** EXERCISE **
Can you return, word for word, the items below from the line containing "Reception (290, 279)" through the last item, including both ends?

(Pointing records for screenshots and pages)
- - - - - - -

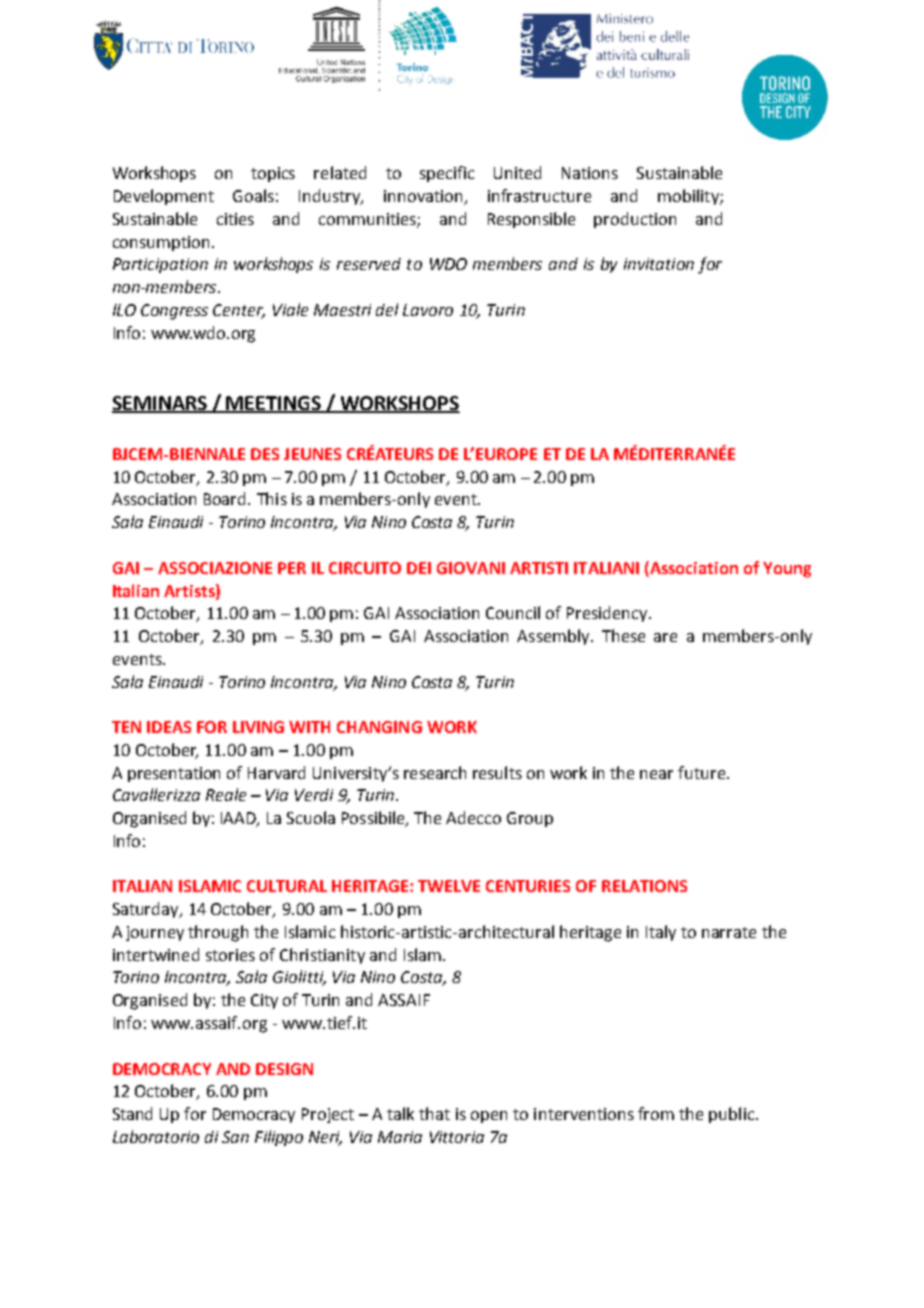 This image has height=1308, width=924. Describe the element at coordinates (419, 568) in the image. I see `DEI` at that location.
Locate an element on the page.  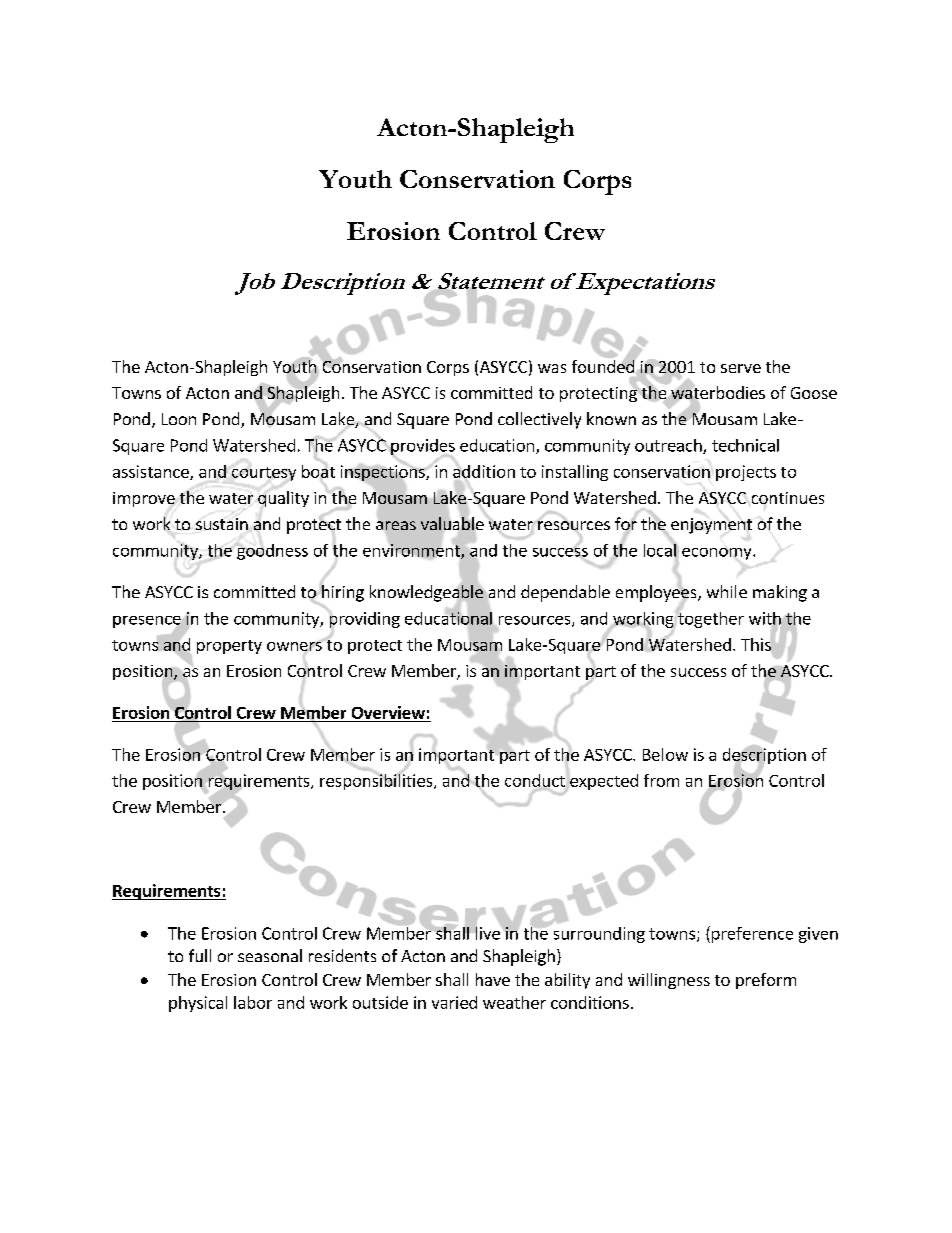
Overview is located at coordinates (388, 712).
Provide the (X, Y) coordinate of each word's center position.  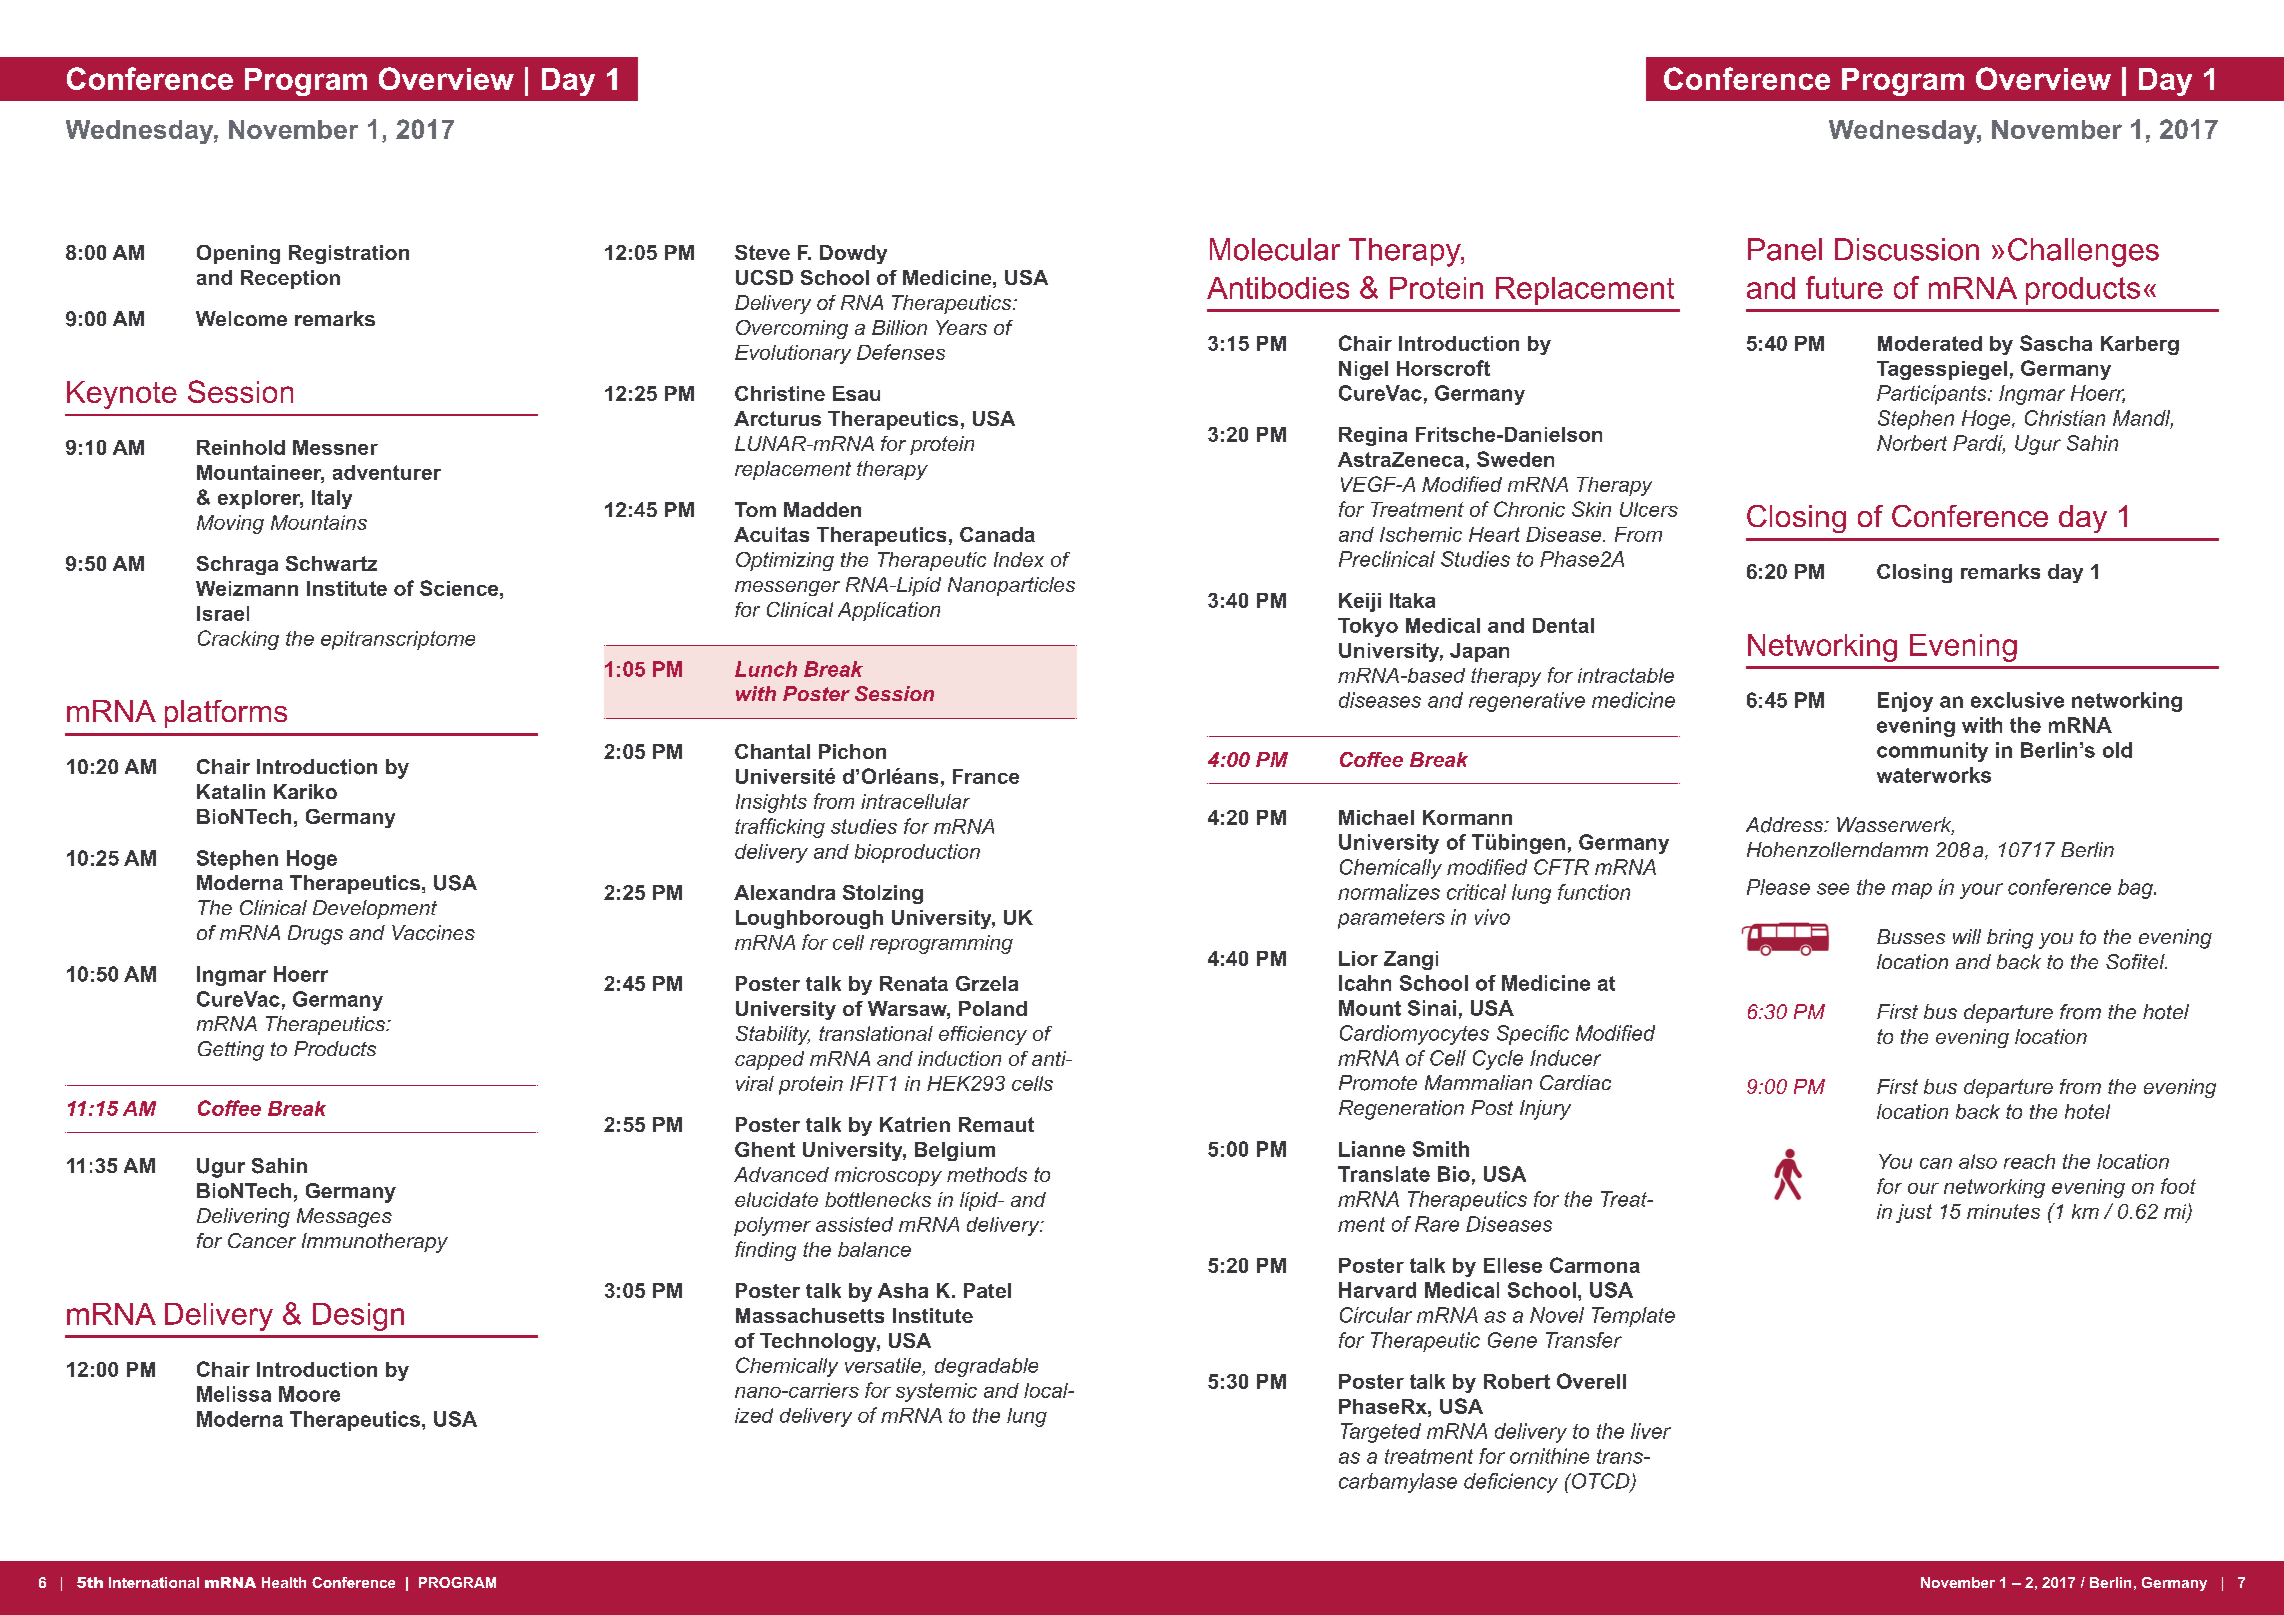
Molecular (1275, 249)
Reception (290, 279)
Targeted (1381, 1433)
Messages (344, 1218)
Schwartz (331, 563)
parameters (1391, 919)
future (1844, 287)
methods (987, 1174)
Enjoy (1905, 702)
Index (1019, 559)
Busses (1911, 936)
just (1914, 1213)
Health (284, 1582)
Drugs (315, 935)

- - - - - - -

** EXERCISE RESULT **
Reception (290, 279)
Targeted (1381, 1433)
Messages (344, 1218)
Schwartz (331, 563)
parameters (1391, 919)
future (1844, 287)
methods (987, 1174)
Enjoy (1905, 702)
Index (1019, 559)
Busses (1911, 936)
just (1914, 1213)
Health (284, 1582)
Drugs (315, 935)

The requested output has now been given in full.